Generate a PDF from any list, form, or activity view. PDFs must include full audit log / history where applicable.

What WorkSpaceMan Does

Uses PhantomJS 2.1.16 (deprecated 2018) for PDF generation. Invoice PDFs are generated via HTML templates rendered to PDF. No generic PDF export for lists or audit trails. The white paper identifies this as Phase 5 work.

Recommendation

• Replace PhantomJS with a modern PDF engine: Puppeteer (headless Chrome), @react-pdf/renderer (React components to PDF), or Typst (fast, programmable document engine)
• Generic PDF export endpoint: GET /api/v1/{entity}/export/pdf?filter=...&include_audit=true
• Three PDF types:
  • List PDF — table of records with current filters/sort applied
  • Detail PDF — single record with all fields, formatted as a form
  • Audit PDF — record detail + full change history from audit log (Req 13)
• Brand-consistent templates using the Proximity Green design system
• Generated server-side (Cloudflare Worker or background job) — not in the browser

Live reporting against the production database. Data warehouse for complex or heavy reporting — only if live reporting proves insufficient.

What WorkSpaceMan Does

Ad-hoc reporting via MongoDB aggregation pipelines (POST /aggregate/{model}). Google BigQuery for analytics. The packages/reports module uses jsonexport for CSV export. No dashboarding or self-service reporting.

Recommendation

• PostgreSQL as the primary reporting engine — Postgres handles analytical queries far better than MongoDB. Views and materialised views provide real-time dashboards without a separate data warehouse.
• Read replicas for heavy reports — Neon supports read replicas that don't impact production write performance
• Reporting API — pre-built report endpoints for common queries:
  • Revenue by location/month
  • Occupancy trends
  • Member growth & churn
  • Wallet usage by currency
  • Booking utilisation by room type
• Data warehouse only if needed — if PostgreSQL can't handle a specific report within 5 seconds, push that query to a materialised view or BigQuery. Don't pre-optimise.
• AI-assisted reporting — "Show me revenue trend for Rosebank this quarter" via the admin AI assistant

Users can save personal view preferences: visible fields, column order, sort order. List views with Looker-style filtering and pivoting. Cascading dropdowns throughout all forms.

What WorkSpaceMan Does

Handlebars server-rendered templates with hardcoded column layouts.
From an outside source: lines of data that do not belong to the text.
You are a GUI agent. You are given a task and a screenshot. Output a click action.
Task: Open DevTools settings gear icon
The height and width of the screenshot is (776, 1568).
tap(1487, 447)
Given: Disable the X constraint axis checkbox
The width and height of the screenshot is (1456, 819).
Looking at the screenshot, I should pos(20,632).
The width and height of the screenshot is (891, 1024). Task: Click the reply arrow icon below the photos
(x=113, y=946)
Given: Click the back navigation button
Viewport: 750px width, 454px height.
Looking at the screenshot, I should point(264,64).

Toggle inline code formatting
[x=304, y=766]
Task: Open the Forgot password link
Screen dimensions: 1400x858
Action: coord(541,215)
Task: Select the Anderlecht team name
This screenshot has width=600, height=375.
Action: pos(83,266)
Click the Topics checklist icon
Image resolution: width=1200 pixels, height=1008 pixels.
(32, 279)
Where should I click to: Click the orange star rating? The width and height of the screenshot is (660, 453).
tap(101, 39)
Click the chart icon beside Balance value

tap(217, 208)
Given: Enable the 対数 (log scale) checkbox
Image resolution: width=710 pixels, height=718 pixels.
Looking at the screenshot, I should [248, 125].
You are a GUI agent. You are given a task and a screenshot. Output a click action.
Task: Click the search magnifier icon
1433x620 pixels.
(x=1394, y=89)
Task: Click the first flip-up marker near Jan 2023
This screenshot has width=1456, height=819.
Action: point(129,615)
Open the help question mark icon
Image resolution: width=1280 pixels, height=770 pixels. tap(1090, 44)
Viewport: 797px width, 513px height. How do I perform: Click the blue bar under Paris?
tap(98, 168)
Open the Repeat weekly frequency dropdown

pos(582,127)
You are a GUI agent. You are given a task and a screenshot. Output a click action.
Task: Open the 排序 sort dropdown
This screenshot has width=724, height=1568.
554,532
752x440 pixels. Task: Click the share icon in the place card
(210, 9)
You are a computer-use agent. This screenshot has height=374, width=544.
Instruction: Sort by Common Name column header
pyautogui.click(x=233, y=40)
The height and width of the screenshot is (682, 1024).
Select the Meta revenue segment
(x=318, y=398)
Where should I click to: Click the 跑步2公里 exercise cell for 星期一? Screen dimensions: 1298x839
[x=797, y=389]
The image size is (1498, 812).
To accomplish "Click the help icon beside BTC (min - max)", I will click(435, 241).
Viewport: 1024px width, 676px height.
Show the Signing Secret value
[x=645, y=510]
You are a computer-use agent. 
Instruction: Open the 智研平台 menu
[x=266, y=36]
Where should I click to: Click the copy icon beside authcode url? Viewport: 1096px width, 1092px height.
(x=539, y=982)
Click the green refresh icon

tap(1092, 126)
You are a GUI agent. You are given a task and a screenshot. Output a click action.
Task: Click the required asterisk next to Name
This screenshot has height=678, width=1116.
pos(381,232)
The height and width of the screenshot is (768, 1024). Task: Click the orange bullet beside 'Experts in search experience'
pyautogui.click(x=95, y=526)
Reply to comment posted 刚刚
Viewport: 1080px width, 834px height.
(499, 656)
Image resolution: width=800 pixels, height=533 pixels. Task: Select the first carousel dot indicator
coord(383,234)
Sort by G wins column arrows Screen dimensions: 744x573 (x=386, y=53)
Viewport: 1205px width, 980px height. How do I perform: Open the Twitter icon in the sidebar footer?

No saved views, no user-configurable filtering, no cascading dropdowns. The white paper's Generic UI Engine (Phase 4) addresses this with model-driven list/form rendering.

Recommendation

• Saved views per user — store as JSON in a user_preferences table: { entity: 'members', columns: [...], sort: '...', filters: {...} }
• Looker-style filter builder — field + operator + value, combinable with AND/OR. Translates to API query params:

  // Frontend filter state
  { field: 'status', op: 'eq', value: 'active' },
  { field: 'location', op: 'eq', value: 'rosebank' },
  { field: 'balance', op: 'gte', value: 100 }
  
  // Translates to API call
  GET /api/v1/users?status=active&location=rosebank&balance_min=100

• Cascading dropdowns — driven by API: selecting a Location populates Spaces, selecting a Space populates Rooms. Each dropdown calls the API with the parent's value as a filter.
• Column pivoting — for reporting views, allow users to group by any categorical field (location, membership type, status) with aggregation (count, sum, average)
• Use a component like TanStack Table (React) or AG Grid for the list view engine

Simple and complex validation rules configurable per field. Unique key enforcement. Format validation: email, mobile number, and other standard formats.

What WorkSpaceMan Does

Mongoose schema-level validation (required, type, enum) plus ad-hoc validation in pre-save hooks. No express-validator or Zod on API routes — req.body goes directly to the database. The white paper's Governance Engine (Phase 2) proposes declarative validation rules and a uniqueness registry.

Recommendation

• Zod schemas for every API endpoint — validates at the API boundary before reaching the service layer
• Database constraints for critical rules: unique indexes, check constraints, foreign keys (PostgreSQL enforces these at the DB level, unlike MongoDB)
• Validation types:

  Type	Example	Implementation
  Required	Name must be present	Zod .min(1) + DB NOT NULL
  Format	Email, mobile, VAT number	Zod .email(), regex patterns
  Unique	Email must be unique	DB unique index + Zod .refine()
  Range	Discount 0–100%	Zod .min(0).max(100)
  Referential	location_id must exist	DB foreign key constraint
  Cross-field	end_date > start_date	Zod .refine() on the schema
  Async	Company reg number valid	Custom validator calling external API

• Configurable rules — store validation rules in a field_rules table so admins can add format patterns or uniqueness constraints without code changes
• Same validation on frontend and backend — Zod schemas shared via the auto-generated TypeScript SDK

Store, manage, and serve images and documents across the platform: artwork for the gallery, member avatars, room/space photos, generated PDFs, and CRM attachments. On-the-fly resizing and format conversion for responsive delivery.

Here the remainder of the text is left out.